Sympathetic to the emerging trade union movement,
Weyl worked closely with John Mitchell,
the leader of the United Mine Workers. He
also carried out research for the radical politician, Robert
LaFollette.
Weyl also provided articles on labor issues for journals such as the
Saturday Evening Post, the North
American Review, the Survey
and the Outlook. This included
pieces on the Industrial Workers of the World
and the Lawrence Textile Strike. Although
he held radical political views, Weyl criticized the syndicalist views
of Bill Haywood and other IWW leaders.
He wrote: "I do not believe that society can be changed as Haywood
wishes to change it, or could remain 'put' if once organized on such
a basis."
In 1912 Weyl published The
New Democracy. In his book Weyl argued that "The
old laissez-faire philosophy is done for and the old absolute socialism
is dying in the embrace of its dead adversary." While Weyl conceded
that Marxists had been motivated by a desire
to bring an end to social evils, they were wrong to suggest that capitalism
would guarantee the progressive impoverishment of the working-classes.

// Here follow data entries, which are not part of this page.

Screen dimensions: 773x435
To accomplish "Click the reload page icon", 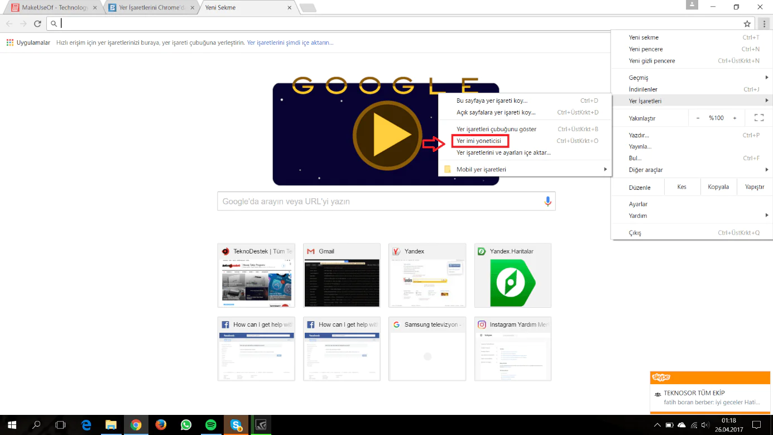I will pyautogui.click(x=37, y=23).
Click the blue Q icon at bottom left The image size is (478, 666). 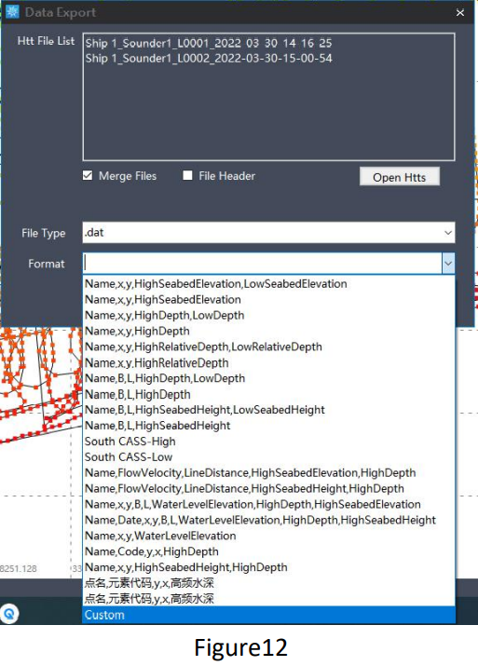tap(9, 614)
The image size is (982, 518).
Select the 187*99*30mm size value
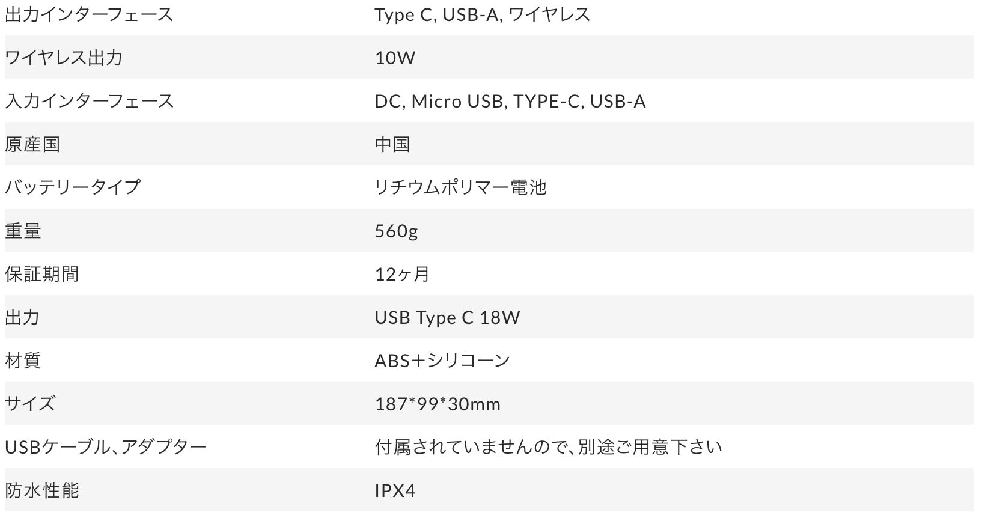click(438, 404)
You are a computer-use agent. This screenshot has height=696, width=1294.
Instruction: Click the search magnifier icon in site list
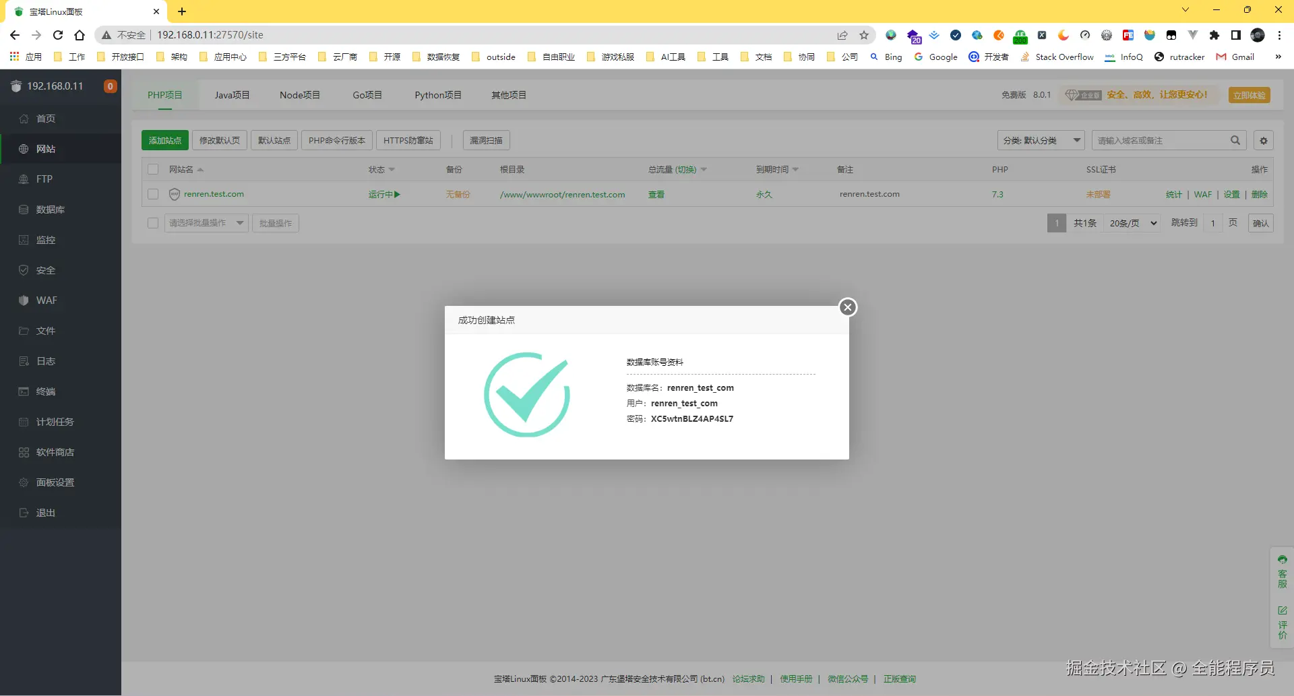[x=1235, y=140]
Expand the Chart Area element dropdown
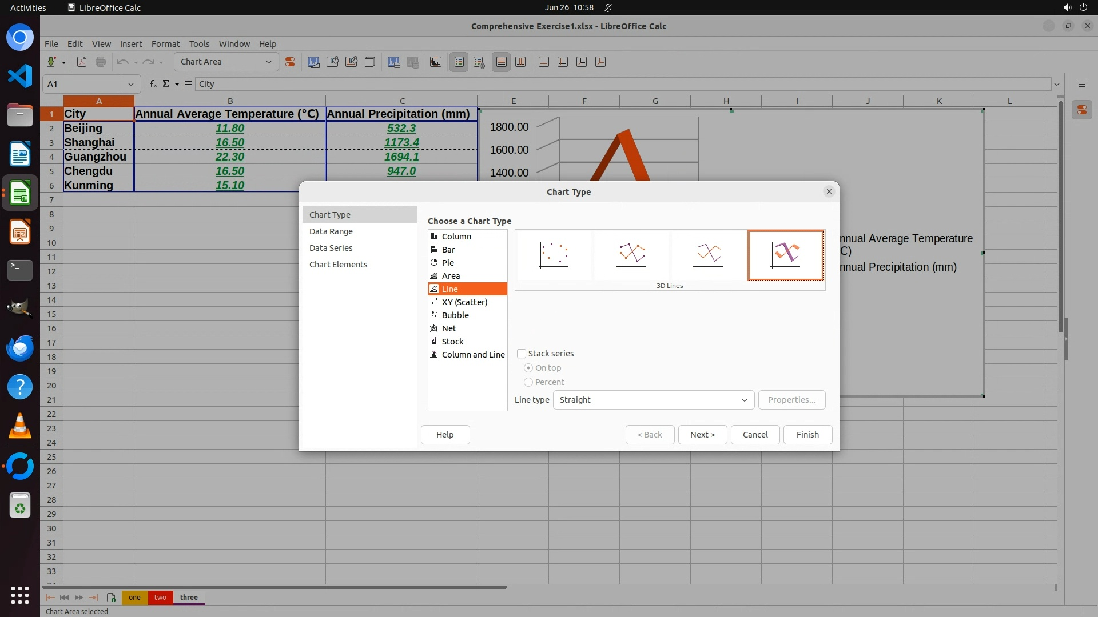Viewport: 1098px width, 617px height. tap(268, 62)
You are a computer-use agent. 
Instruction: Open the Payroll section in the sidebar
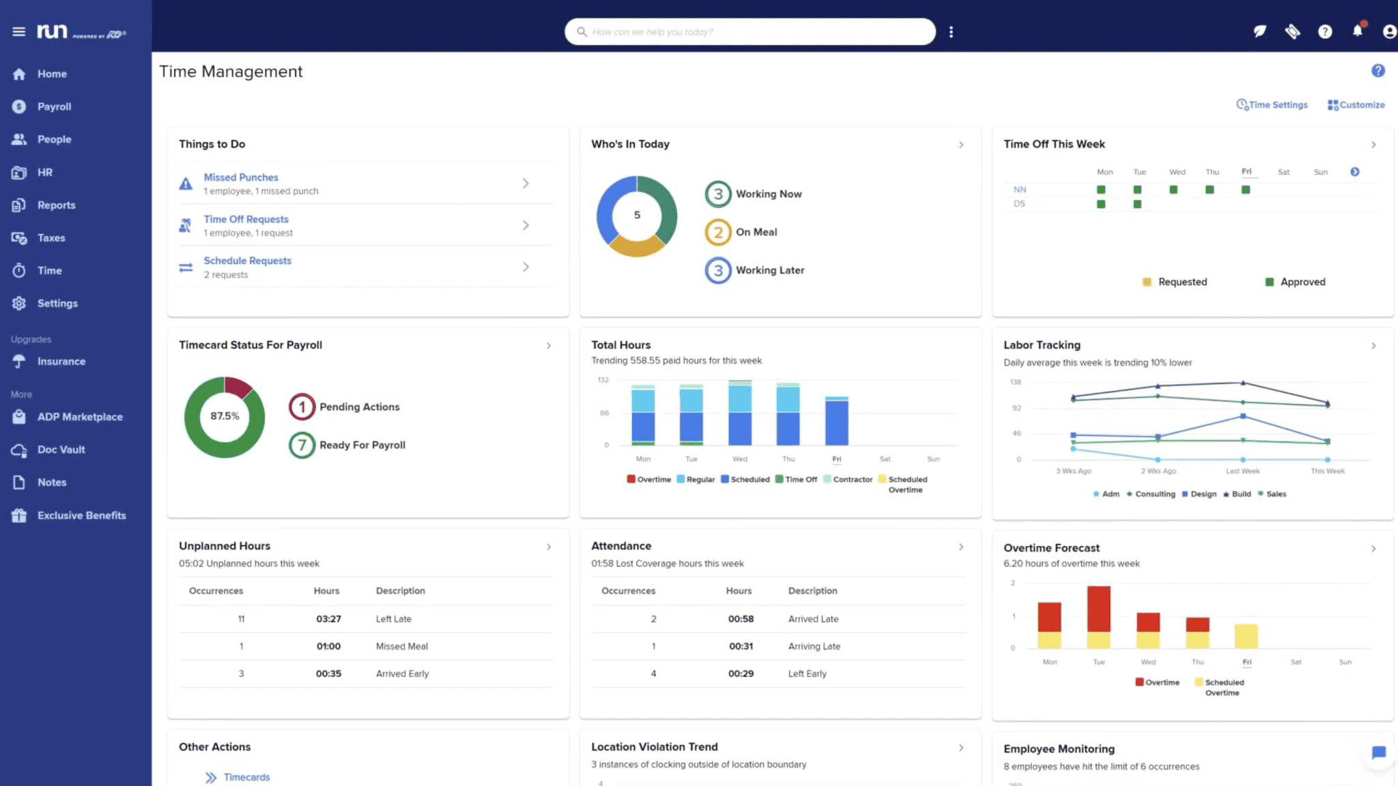55,106
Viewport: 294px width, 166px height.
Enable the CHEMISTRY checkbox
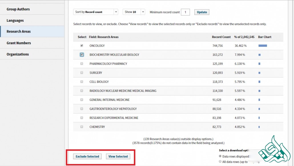(82, 127)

In fact, Weyl used statistical evidence to show that the real standard
of living of working people in Europe and the USA had risen considerably
in the latter half of the 19th century.
Weyl disapproved of social equality and called for the redistribution
of wealth. He argued that wealth, or what Weyl called social surplus,
was the product of all society and not of particular individuals.
Weyl dismissed claims by socialists that
it would be the working-class that would bring about the reform of
capitalism. He argued that around 20 of America's 90 million people
were either too rich or too poor to concern themselves with political
reform. He believed that it was the middle-classes who offered the
best chance of creating what he called the "new democracy".
In 1914 Weyl joined Herbert Croly and Walter
Lippmann in producing the New Republic,
a magazine intended as a rallying force of the progressive movement.